- EXERCISE DIRECTIONS: Copy out the full news article on ACC lump sum payments, word for word.

# start of PAGE EXCERPT

Otago Daily
Times
April 2, 2002
ACC lump
sums 'target for fraud'
Dunedin author
attacks reinstated payments
by Joanna Norris
Yesterday, new laws came into effect which reinstate lump sum compensation
payments of up to $100,000 for victims of accidents and sexual abuse. The
laws have prompted a chorus of controversy
Dunedin author Lynley
Hood has joined critics of new laws allowing lump sum payments to victims of
physical injury and sexual abuse, which came into effect yesterday.
People who suffer from
injury or sexual abuse after April 1 will be eligible for a lump sum payment
ranging from $2500 to $100,000 under the Injury Prevention, Rehabilitation
and Compensation Act.
The payments will be administered by the Accident Compensation Corporation
and the new law marks a return to lump sum payments which were scrapped by
National in 1992 in favour of an independence allowance, set at a maximum of
$62.48 a week.
Ms Hood, who spent several years researching the implications of sexual
assault allegations for her book on the Peter Ellis Christchurch Civic Creche
case, said the legislation was "a minefield for so many reasons".

# end of PAGE EXCERPT
# start of MATERIAL SHOWN

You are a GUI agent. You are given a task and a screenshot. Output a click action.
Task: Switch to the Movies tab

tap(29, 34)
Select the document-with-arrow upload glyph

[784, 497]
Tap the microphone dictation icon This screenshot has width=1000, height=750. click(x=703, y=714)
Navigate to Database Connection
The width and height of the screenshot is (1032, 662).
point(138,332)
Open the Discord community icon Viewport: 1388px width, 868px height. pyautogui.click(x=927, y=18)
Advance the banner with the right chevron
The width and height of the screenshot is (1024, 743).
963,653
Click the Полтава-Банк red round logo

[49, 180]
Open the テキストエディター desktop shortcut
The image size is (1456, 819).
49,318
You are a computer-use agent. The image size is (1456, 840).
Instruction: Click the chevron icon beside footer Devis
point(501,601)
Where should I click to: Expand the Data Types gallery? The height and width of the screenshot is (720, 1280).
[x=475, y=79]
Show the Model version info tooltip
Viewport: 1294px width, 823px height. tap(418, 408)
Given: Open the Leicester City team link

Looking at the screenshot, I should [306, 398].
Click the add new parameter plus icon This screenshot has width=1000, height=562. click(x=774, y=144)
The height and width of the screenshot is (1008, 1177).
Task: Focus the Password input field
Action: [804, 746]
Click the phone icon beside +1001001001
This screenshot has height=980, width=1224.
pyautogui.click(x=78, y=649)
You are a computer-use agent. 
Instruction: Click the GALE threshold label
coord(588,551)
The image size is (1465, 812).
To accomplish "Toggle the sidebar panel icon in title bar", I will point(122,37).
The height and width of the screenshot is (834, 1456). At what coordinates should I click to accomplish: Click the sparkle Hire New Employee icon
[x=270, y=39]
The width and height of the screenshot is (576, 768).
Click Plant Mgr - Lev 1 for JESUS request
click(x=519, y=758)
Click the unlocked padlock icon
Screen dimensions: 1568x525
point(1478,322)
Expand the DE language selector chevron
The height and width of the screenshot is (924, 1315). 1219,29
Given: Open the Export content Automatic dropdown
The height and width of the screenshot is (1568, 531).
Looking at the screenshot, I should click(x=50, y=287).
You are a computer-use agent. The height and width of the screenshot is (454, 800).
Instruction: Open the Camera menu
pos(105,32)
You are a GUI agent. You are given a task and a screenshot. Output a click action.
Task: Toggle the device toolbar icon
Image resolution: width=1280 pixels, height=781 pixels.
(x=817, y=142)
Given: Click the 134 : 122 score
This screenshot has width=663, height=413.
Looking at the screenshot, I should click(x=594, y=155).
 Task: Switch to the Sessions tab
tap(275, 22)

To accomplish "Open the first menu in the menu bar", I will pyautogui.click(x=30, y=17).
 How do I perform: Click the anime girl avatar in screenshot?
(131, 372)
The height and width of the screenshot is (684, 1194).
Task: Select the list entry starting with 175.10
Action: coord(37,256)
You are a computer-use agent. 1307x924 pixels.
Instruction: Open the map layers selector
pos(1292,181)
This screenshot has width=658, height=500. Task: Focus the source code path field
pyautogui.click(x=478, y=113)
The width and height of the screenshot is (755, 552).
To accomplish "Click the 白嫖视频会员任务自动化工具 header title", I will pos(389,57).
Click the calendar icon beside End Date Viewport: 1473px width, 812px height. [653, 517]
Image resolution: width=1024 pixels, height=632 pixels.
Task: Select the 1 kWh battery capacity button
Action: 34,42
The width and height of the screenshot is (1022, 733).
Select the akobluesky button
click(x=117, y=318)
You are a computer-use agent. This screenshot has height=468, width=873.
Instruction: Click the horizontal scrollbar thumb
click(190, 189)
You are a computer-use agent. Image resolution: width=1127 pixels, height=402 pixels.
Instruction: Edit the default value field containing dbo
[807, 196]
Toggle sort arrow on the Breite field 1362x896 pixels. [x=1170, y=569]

# end of MATERIAL SHOWN

- OUTPUT OF THE EXERCISE:
Otago Daily
Times
April 2, 2002
ACC lump
sums 'target for fraud'
Dunedin author
attacks reinstated payments
by Joanna Norris
Yesterday, new laws came into effect which reinstate lump sum compensation
payments of up to $100,000 for victims of accidents and sexual abuse. The
laws have prompted a chorus of controversy
Dunedin author Lynley
Hood has joined critics of new laws allowing lump sum payments to victims of
physical injury and sexual abuse, which came into effect yesterday.
People who suffer from
injury or sexual abuse after April 1 will be eligible for a lump sum payment
ranging from $2500 to $100,000 under the Injury Prevention, Rehabilitation
and Compensation Act.
The payments will be administered by the Accident Compensation Corporation
and the new law marks a return to lump sum payments which were scrapped by
National in 1992 in favour of an independence allowance, set at a maximum of
$62.48 a week.
Ms Hood, who spent several years researching the implications of sexual
assault allegations for her book on the Peter Ellis Christchurch Civic Creche
case, said the legislation was "a minefield for so many reasons".